My Internet Journey

I remember the first time I touched a computer. I was in my early twenties and worked as a customer service rep for the local water company, which is a fancy way of saying I played in the mud on an almost daily basis.

I was in the main office and the company had just switched over from a paper and pencil method of recording meter readings to a hand-held reader, which got connected to the computer after reading a route for the day to upload results. It was definitely a lot faster and saved the meter readers from having to take a bunch of books out on their routes each day.

As a CSR, I had to be able to lookup a customer information, such as when they last paid their bill, the meter readings for the last number of months and so on.

Lou Plummer’s post about a computer being a hammer reminded me of how scared I was to touch the thing, worried I would somehow mess something up and cause everything to crash. But I learned it, and soon found it to be a useful tool.
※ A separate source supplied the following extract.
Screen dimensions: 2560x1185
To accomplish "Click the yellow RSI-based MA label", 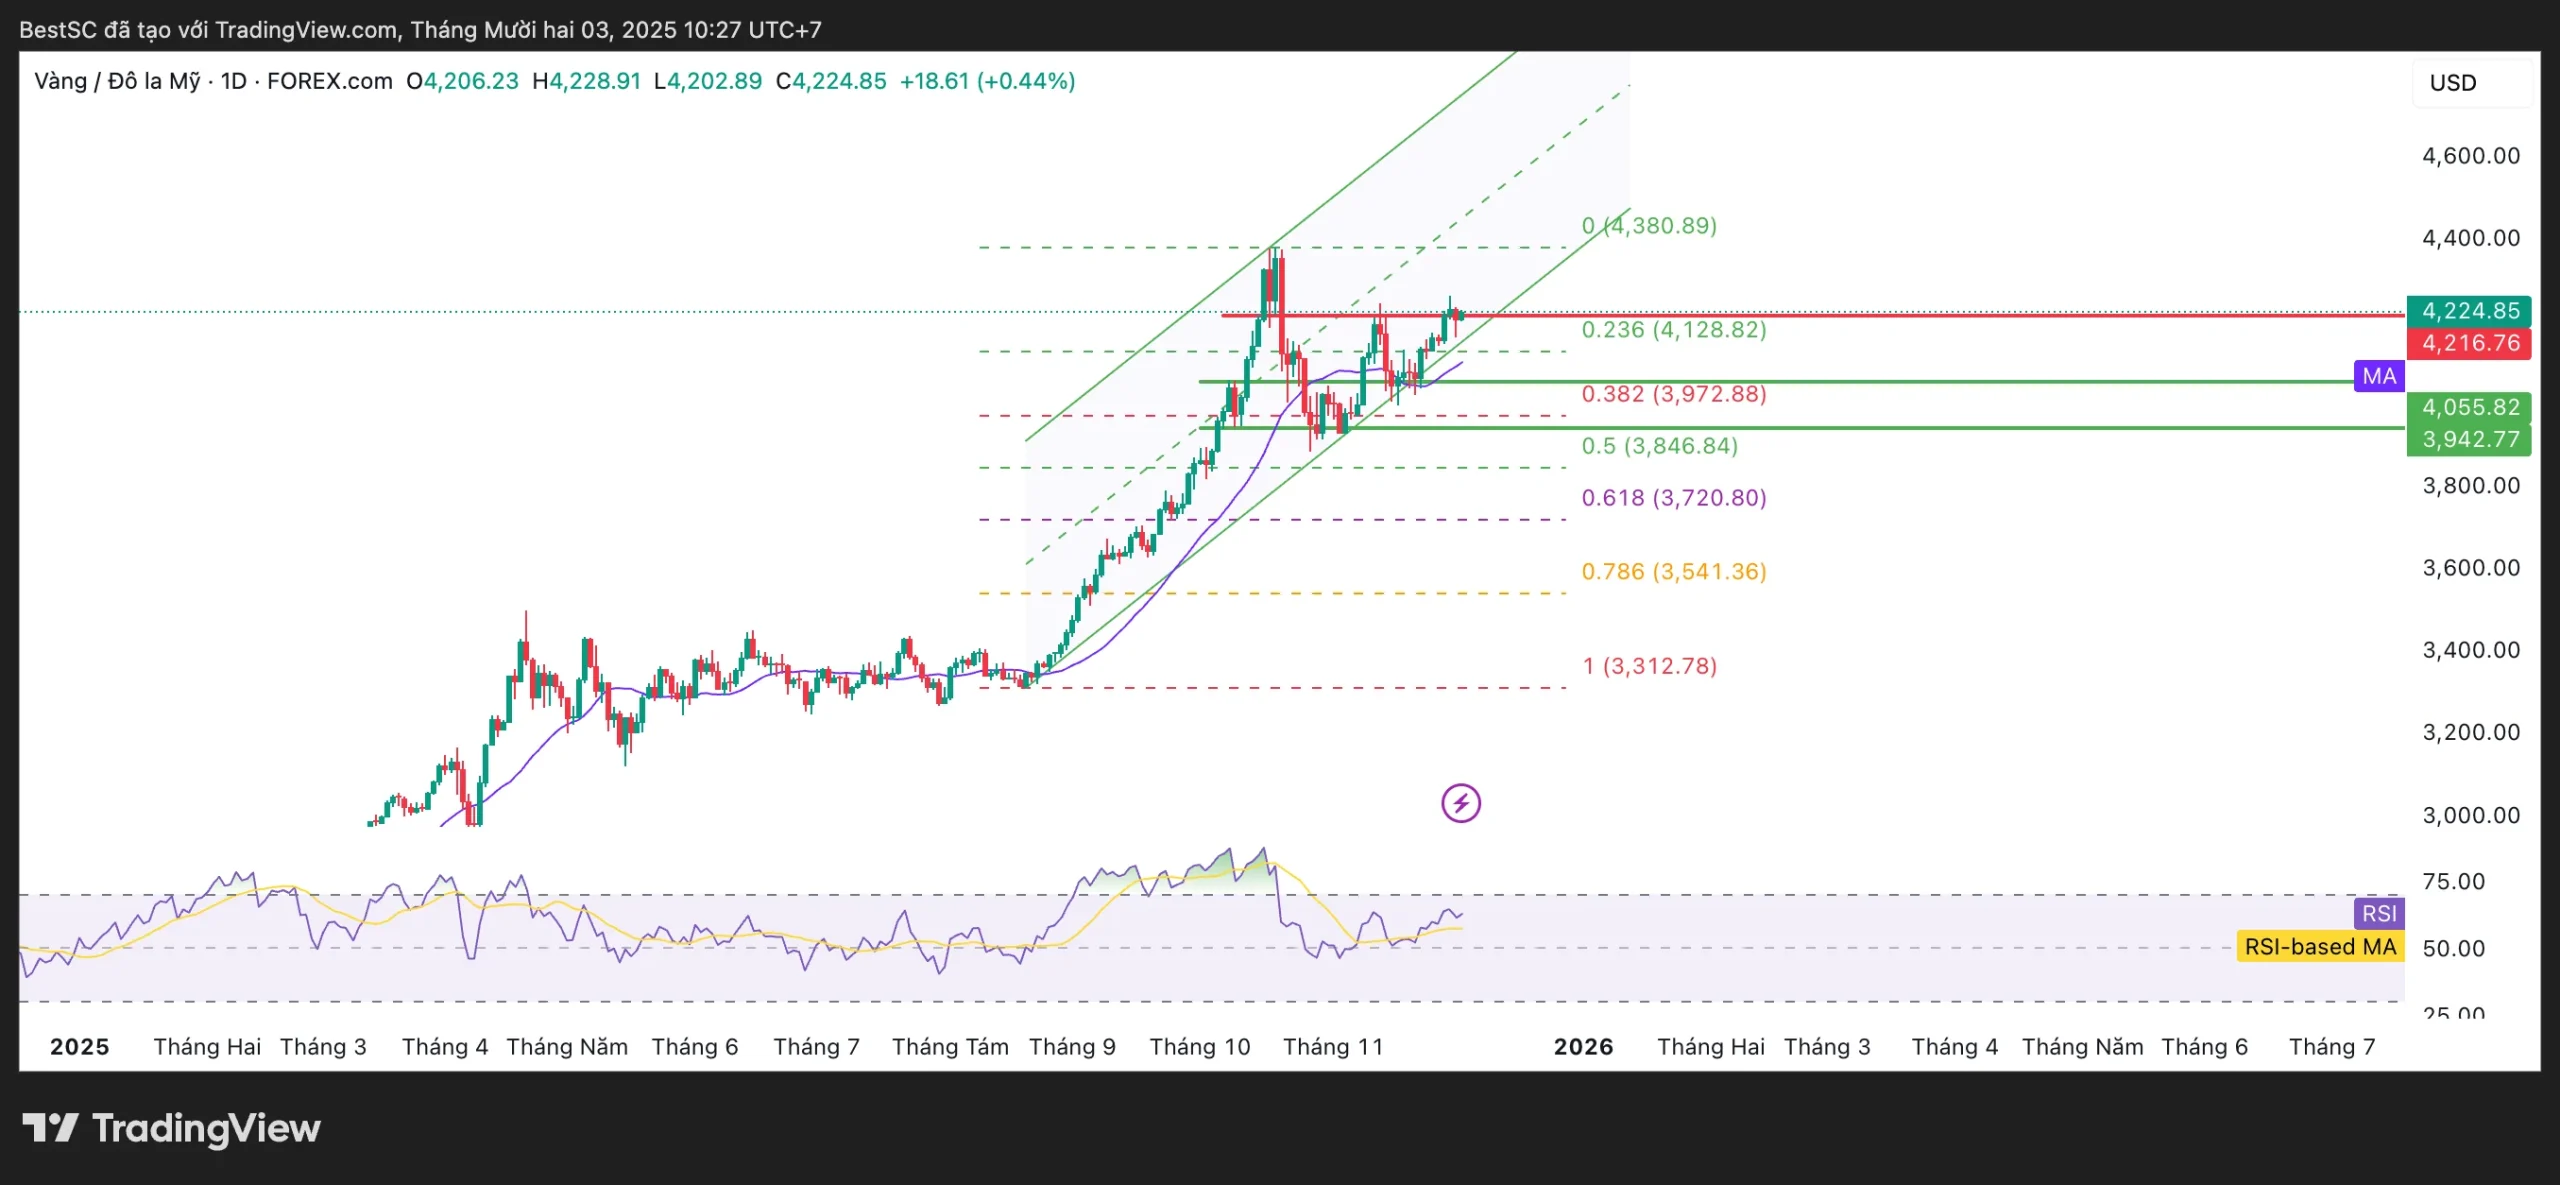I will tap(2319, 947).
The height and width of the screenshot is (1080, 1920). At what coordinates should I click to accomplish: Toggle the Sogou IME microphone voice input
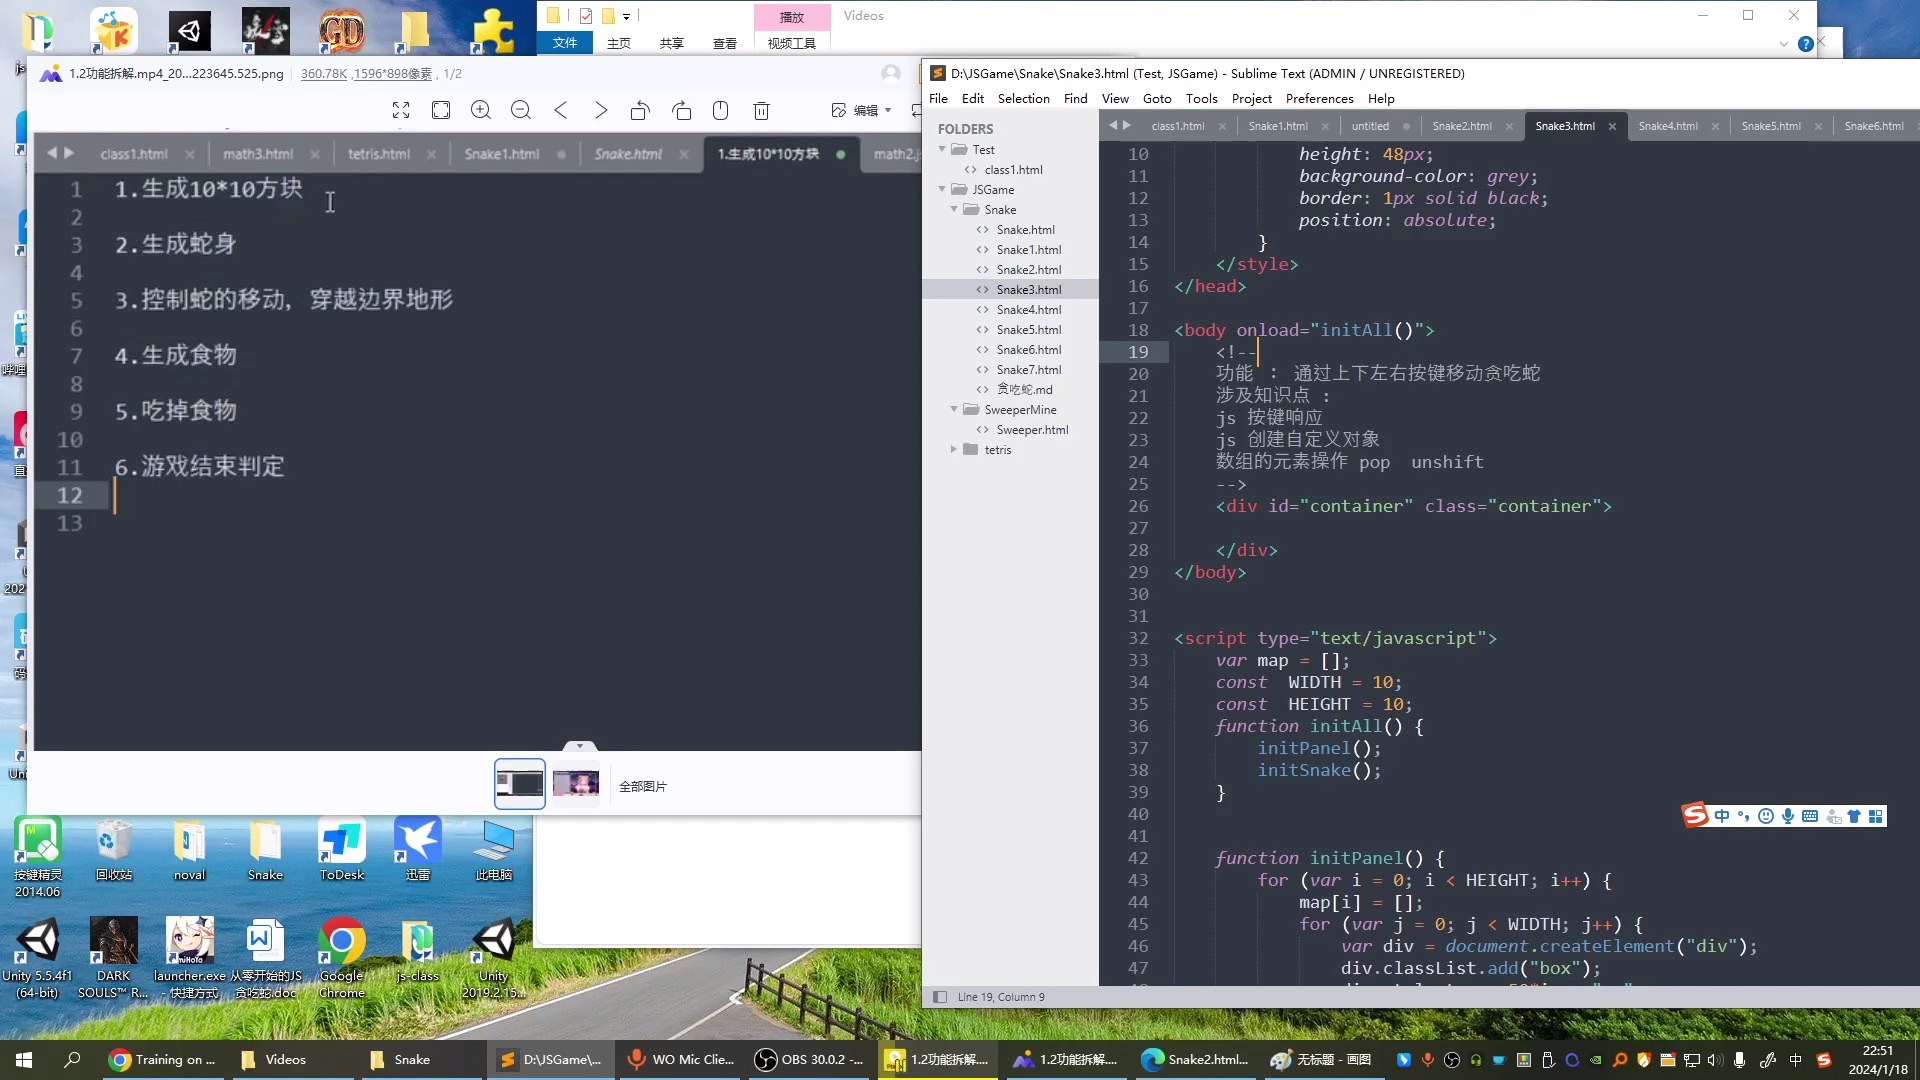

Fast forward a few years. I realized that playing in the mud was not something I wanted to do for the rest of my life, so I pursued learning accounting at one of those fly-by-night technical colleges that were prolific in the early nineties. This is where I learned to type by touch – a skill a lot of people could still use to learn.

After graduating the tech college, I landed an accounting job at Guitar Center corporate, which you’d think would be a musician’s dream. I found it to be boring with little opportunity for creative expression. After moving from accounting to the inventory management team, I first got my hands on a Mac SE.

I would travel to the stores across the country and inventory their hardware and accessories. The Mac SE was used to reconcile the serialized product they kept on 3“ x 5” index cards to our inventory sheets. This is where I learned 10-key by touch. I also learned how to use MacPaint and Excel to create flyers for the band I was in.

I went on to another company doing clerical that also gave me access to a Mac. This is where I started helping others with their Mac problems. What they didn’t know is I was figuring it out on the fly, learning as I fixed their computer. I have a mind for problem solving, so I looked like a hero to my coworkers. I was still doing band flyers with MacPaint and Excel too.

The staff design artist decided he wanted to move on. He and I had established a rapport with each other as Mac bros, and when he left, I just sort of fell into his position. This is how I moved from accounting to design. The company was generous enough to send me to school where I got my degree in design. My new career path gave me full-time access to a Mac. I was in heaven. This is when learned the fine art of FTP.

I started hearing about this thing called the internet, which led me to sign up for AOL for a while. I moved on to eWorld shortly after. I still think eWorld was way better than AOL.

I somehow stumbled on this thing called FidoNet that is a network of individual computers. I began running my own Heremes BBS on a discarded Mac SE and put it up as a node the FidoNet network. I was finally online and had access to my own personal email. I’d tweak settings endlessly, learning about communication protocols. The year I ran that BBS was one of the most enlightening in my tech journey.

After that, I moved to an online internet provider named Z4 Internet that gave me a place to host my own web pages. This is how I taught myself to code html by hand using BBEdit. No WYSIWYG editors for this guy.

The years between then and now are a blur, but from then on, I was forever a traveler of the “internet super-highway” as I once put it to my wife. She thought I was a dork when I said it, but she gets it now.

At my next employer, I moved from design into database and web development where I learned to code Java, Javascript, and PHP while honing my html and css skills. By a stroke of luck, I landed in the Salesforce ecosystem nearly 15 years ago and have remained there ever since.

Somewhere in those years, I developed a Mac utility app named Yasu, which was short for “Yet another system utility.” I’ll have to write a story about that time one day. Being an indie Mac developer were some of the best years of my life.

My journey has been a series of right place, right time moments. I wouldn’t change any of them to be where I am today. I sometimes think back to that time I was so afraid to touch a keyboard at the water company. I can’t imagine a life without technology now. It’s allowed me some of my most creatively explosive growth and connections with people that mean a lot to me.

I’ve been blessed by my time on the internet to say the least.